Am Fam Physician. 2003;68(8):1467
On page 1595 of this issue, you will find the first in a new series of short drug updates called “STEPS.” This acronym stands for the key components of the update: Safety, Tolerability, Effectiveness, Price and Simplicity. The series is coordinated by Allen F. Shaughnessy, Pharm.D., who is director of medical education at Pinnacle Health System, Harrisburg, Pa., and one of AFP's contributing medical editors. The article in this issue, “Ezetimibe for Hypercholesterolemia,” is written by Spencer Morris, Pharm.D., and Rob Tiller, M.D., Greenwood (S.C.) Family Practice Residency. If you have been wondering whether ezetimibe (Zetia) is right for your patients, you will probably appreciate their succinct review, which concludes with this bottom-line recommendation:
“Ezetimibe is safe and effective for lowering LDL cholesterol and triglyceride levels but has not been shown to affect patient-oriented outcomes. It can be used as monotherapy or in combination with a low-dose statin, although the combination is more expensive than the maximum dose of the statin. Ezetimibe is reasonable adjunct therapy for patients who have not reached LDL goals on maximum statin dosage or who cannot tolerate maximum doses of statins. Ezetimibe also is an acceptable treatment option for patients with hyperlipidemia who are intolerant of statins, as long as they understand that there is no proven benefit regarding clinical outcomes.”

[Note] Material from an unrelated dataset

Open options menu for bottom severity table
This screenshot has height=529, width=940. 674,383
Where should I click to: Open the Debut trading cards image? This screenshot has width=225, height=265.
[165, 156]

These short reviews will appear once or twice a month and will offer physicians snapshots of new drugs that they may be considering for their armamentarium of drug choices. Upcoming topics include atomoxetine (Strattera), desloratidine (Clarinex), escitalopram (Lexapro), tiotropium (Spiriva), teriparatide (Forteo), adefovir (Hepsera), telithromycin (Ketek), tegaserod (Zelnorm), and eplerenone (Inspra).
The safety section, Dr. Shaughnessy points out, will include a summary of the known side effects of the drug. However, the safety profiles of new drugs are not as clear as those of older, more established medications. When safety is an issue for a patient, the physician may wish to postpone trying it for the first year or so after release to benefit from accumulating safety data.
The section on tolerability will focus on the less serious adverse effects of the drug, such as drowsiness or insomnia. When comparing tolerability of various drugs, Dr. Shaughnessy suggests evaluating “pooled dropout rates,” or the percentage of patients who stop taking a drug during clinical trials.
The discussion on effectiveness will include a comparison of the new drug against the drugs in current use, with an emphasis on patient-oriented outcomes rather than physiologic or disease-oriented end points. Data directly comparing the effectiveness of therapy may not be available at the time a drug is first marketed.
Price issues, also a point of discussion in STEPS, can be complex, according to Dr. Shaughnessy. Added benefits and simplicity of a treatment and the extra cost of additional monitoring, if necessary, must be weighed when considering the cost equation. Simplicity of treatment may be better with a new drug, in terms of dosage, administration, handling, or side effects, but it may not always offset the cost.